10/24/2008 (7:46 am)
Foreclosures up 21 percent from year ago
Foreclosure activity in September rose 21 percent from a year earlier but fell by double-digits from the prior month as some state laws slowed the foreclosure process, according to a monthly report by research firm RealtyTrac.
Foreclosure filings — default notices, auction sale notices and bank repossessions — fell by 12 percent from August to 265,968 in September, according to RealtyTrac, which records property in various stages of foreclosure.
That means one in every 475 U.S. households received a foreclosure filing in September, the firm said in its report released on Thursday.
“Much of the 12 percent decrease in September can be attributed to changes in state laws that have at least temporarily slowed down the pace at which lenders are moving forward with foreclosures,” James Saccacio, RealtyTrac chief executive, said in a statement.
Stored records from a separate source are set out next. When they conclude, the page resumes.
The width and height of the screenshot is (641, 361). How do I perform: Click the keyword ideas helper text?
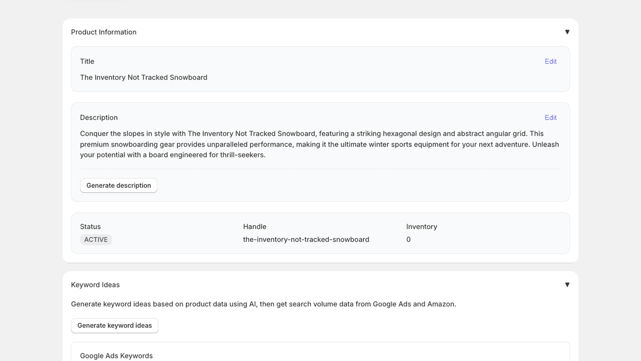pos(263,304)
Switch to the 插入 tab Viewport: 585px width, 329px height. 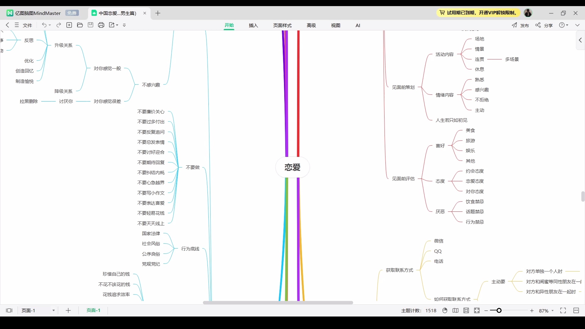253,25
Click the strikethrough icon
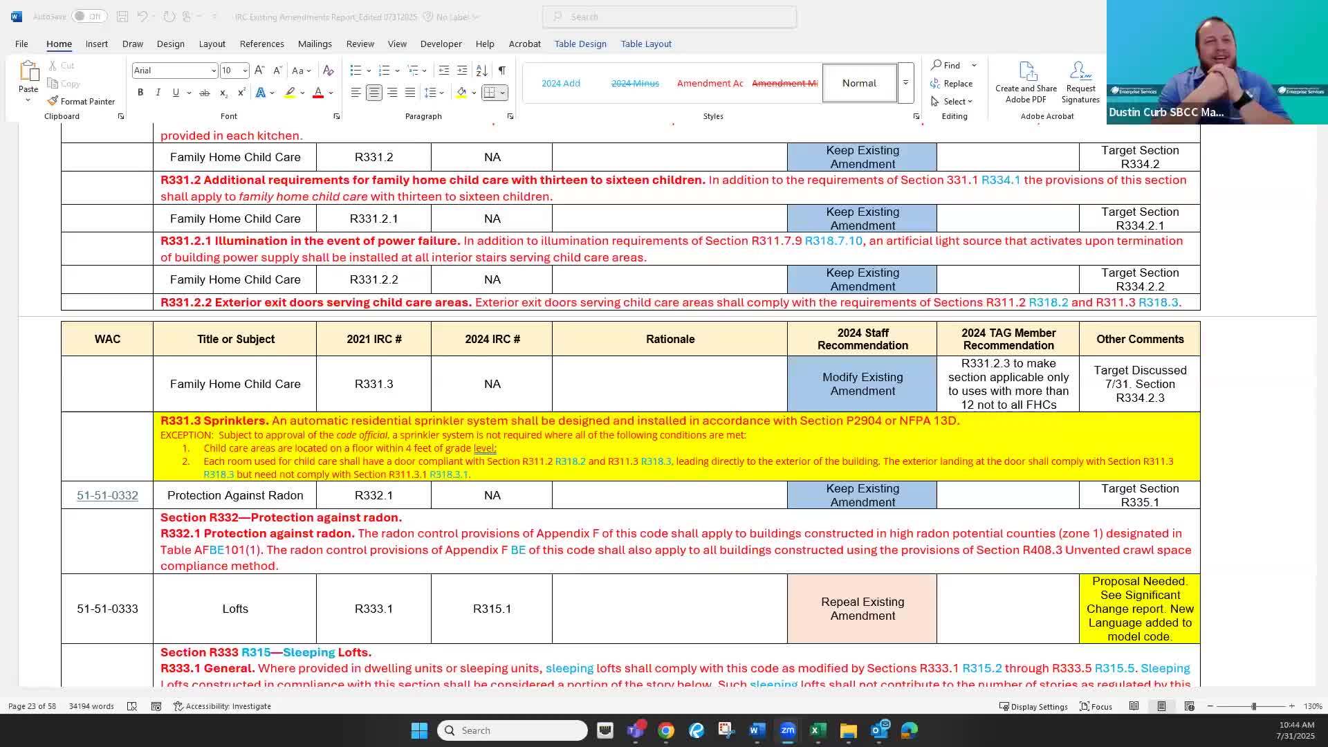This screenshot has height=747, width=1328. click(x=204, y=92)
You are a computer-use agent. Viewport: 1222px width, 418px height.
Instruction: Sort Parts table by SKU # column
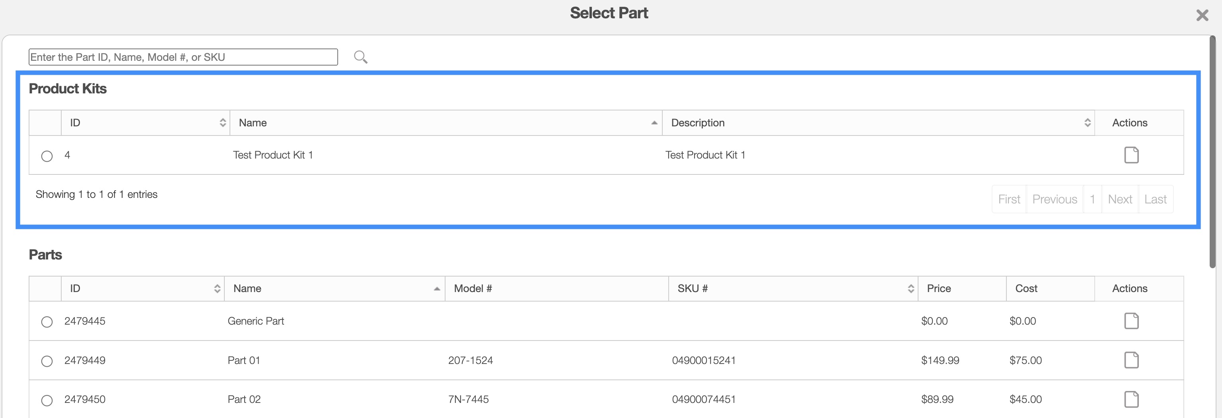tap(792, 289)
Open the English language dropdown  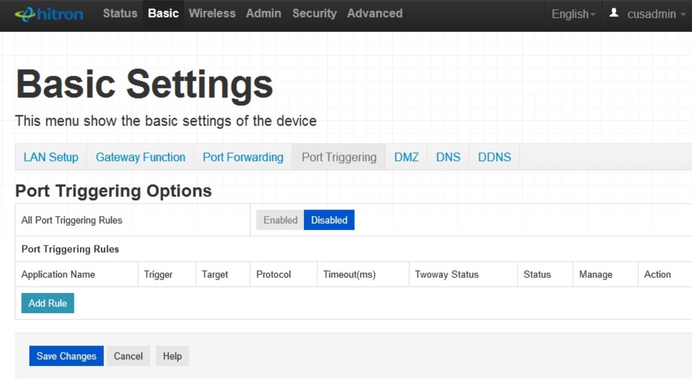[x=573, y=14]
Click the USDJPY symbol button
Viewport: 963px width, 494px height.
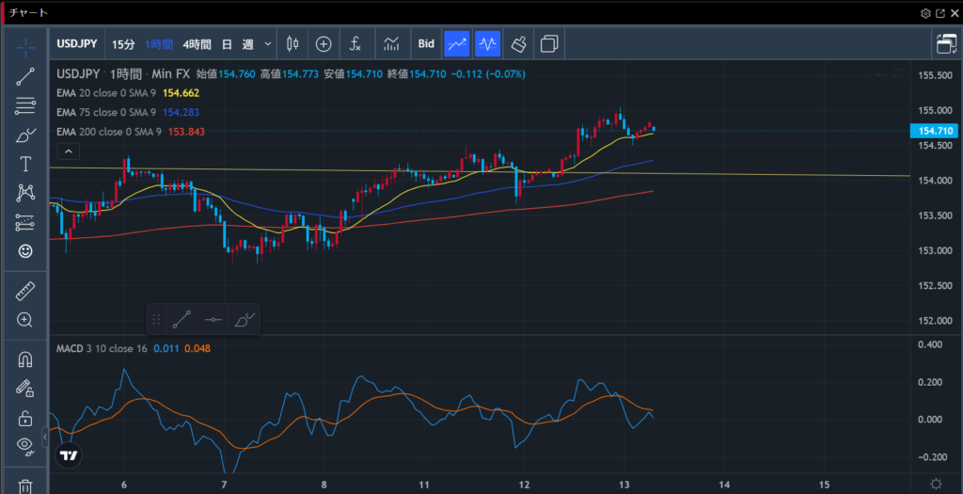pos(79,44)
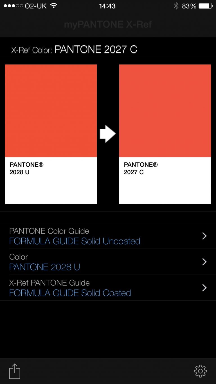Screen dimensions: 216x384
Task: Tap the 2027 C white label card
Action: click(x=165, y=180)
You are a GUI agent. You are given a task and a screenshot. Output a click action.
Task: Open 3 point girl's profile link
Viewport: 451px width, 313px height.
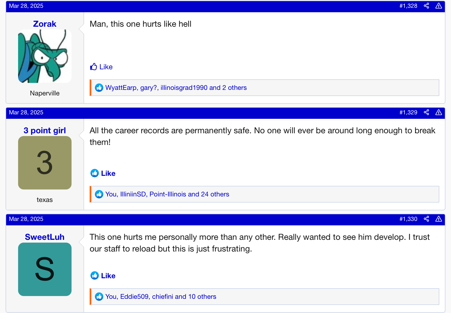point(45,130)
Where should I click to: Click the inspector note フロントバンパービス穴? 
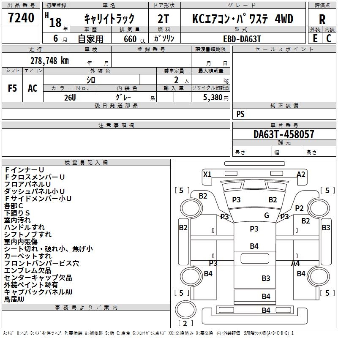click(x=41, y=263)
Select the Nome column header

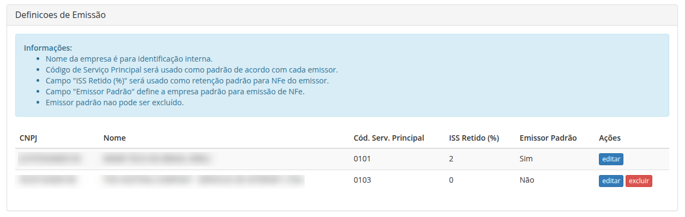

Most significantly, a California law that requires lenders to make contact with borrowers at least 30 days before filing a Notice of Default (NOD) took effect in early September http://payday-loans-application.com. The state saw a drop 51 percent from the previous month, according to RealtyTrac. That helped drive the national rate down, given that California accounts for close to a third of monthly U.S. foreclosures.
A new law in North Carolina resulted in a 66 percent drop in notices of defaults in September in that state.
However the reprieve may be short-lived. After a Massachusetts law requiring lenders to give homeowners 90-days to become current before initiating foreclosure proceedings took effect in May, the foreclosure rate dropped. But three months later initial foreclosure filings jumped and were back near levels seen a year earlier, RealtyTrac said.
The markets that once lead the housing boom topped the foreclosure list in September.